Italian first-time director Alice Rohrwacher takes a swipe at the Catholic Church’s indoctrination in the country’s south in her Directors’ Fortnight entry, “Corpo Celeste.”
But the scathing drama about 13-year-old Marta who moves back to Reggio Calabria after living in Switzerland — and struggles with this new world, especially catechism at the parish church — is in not a repudiation of the helmer’s upbringing.
“I was not brought up with religion,” Rohrwacher said. “Like Marta, it was a whole new world for me to discover as well.”
“Corpo Celeste” also depicts how the church in Reggio Calabria rigs local elections. “The logic is: ‘I am monsignor Mario; I am worth 700 sure votes if you can help my parish.’ That’s how it works,” she says.

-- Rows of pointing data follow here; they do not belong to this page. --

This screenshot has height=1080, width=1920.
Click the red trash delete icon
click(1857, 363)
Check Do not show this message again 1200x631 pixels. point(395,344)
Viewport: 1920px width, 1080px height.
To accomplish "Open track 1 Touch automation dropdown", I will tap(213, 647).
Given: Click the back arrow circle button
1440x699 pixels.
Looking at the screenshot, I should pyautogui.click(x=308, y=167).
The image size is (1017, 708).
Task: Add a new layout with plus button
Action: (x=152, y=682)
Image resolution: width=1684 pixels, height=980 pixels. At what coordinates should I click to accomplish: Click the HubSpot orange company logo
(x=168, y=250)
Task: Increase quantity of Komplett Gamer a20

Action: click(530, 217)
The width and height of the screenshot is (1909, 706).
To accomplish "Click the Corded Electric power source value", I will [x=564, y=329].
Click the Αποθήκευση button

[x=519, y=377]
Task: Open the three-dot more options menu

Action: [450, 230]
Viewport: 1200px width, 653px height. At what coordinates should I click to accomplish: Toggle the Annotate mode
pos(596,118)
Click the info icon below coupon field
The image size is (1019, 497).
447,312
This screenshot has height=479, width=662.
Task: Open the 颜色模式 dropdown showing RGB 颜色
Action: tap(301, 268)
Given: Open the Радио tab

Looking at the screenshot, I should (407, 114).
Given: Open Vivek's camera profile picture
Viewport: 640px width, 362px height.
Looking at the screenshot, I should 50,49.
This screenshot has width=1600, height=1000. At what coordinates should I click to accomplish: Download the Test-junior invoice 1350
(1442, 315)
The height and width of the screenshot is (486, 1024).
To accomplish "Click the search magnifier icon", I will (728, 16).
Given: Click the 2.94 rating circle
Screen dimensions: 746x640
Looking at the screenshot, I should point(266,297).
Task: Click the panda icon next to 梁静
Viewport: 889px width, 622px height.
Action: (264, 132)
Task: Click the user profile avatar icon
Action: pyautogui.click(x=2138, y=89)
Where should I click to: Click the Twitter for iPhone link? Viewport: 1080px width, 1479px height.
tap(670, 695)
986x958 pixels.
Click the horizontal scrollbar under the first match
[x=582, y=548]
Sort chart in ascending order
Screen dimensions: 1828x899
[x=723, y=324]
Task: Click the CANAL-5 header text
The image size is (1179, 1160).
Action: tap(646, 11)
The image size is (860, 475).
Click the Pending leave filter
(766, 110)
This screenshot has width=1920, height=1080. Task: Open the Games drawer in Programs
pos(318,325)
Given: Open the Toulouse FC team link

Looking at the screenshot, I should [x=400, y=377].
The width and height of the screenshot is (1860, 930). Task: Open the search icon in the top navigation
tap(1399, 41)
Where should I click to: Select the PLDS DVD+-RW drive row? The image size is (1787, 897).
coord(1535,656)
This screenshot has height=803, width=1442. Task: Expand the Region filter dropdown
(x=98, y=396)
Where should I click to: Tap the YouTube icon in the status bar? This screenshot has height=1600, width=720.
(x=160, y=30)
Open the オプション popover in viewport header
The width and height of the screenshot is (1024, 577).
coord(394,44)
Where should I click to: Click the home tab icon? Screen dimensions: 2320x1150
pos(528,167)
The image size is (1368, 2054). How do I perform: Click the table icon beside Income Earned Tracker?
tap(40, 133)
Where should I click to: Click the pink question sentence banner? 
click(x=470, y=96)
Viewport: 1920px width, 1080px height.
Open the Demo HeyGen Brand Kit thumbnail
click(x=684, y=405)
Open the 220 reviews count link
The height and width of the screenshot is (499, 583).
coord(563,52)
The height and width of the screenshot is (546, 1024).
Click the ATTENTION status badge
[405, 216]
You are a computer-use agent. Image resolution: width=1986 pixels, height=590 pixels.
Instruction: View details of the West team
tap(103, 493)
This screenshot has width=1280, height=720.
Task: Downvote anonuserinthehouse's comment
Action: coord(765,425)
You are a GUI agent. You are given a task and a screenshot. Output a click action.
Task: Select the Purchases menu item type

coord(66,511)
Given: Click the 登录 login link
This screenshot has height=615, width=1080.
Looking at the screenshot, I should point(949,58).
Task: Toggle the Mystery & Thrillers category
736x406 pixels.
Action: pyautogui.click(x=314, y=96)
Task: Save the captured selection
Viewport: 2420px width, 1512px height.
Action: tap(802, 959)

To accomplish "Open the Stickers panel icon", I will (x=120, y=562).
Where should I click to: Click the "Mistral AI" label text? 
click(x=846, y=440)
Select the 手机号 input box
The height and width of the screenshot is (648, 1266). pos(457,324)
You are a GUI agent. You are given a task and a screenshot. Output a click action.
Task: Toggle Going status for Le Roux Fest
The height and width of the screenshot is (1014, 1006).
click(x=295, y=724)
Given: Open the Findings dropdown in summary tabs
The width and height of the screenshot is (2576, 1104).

Rohrwacher, whose previous work is as a documaker, thoroughly researched her subject, as though she were making a documentary.
“What I came into contact with went way beyond my wildest imagination,” she said.
As preparation for “Corpo Celeste,” Rohwacher not only read the Bible, but also drew on the lay spirituality of Nick Cave.
Besides being Rohrwacher’s first feature, the film also is the debut of Italo producer Carlo Cresto Dina’s Bologna-based Tempesta. Cresto Dina paired Rohrwacher with topnotch Gallic cinematographer Helene Louvart (“Pina”).
Pic has been picked up for France by Ad Vitam.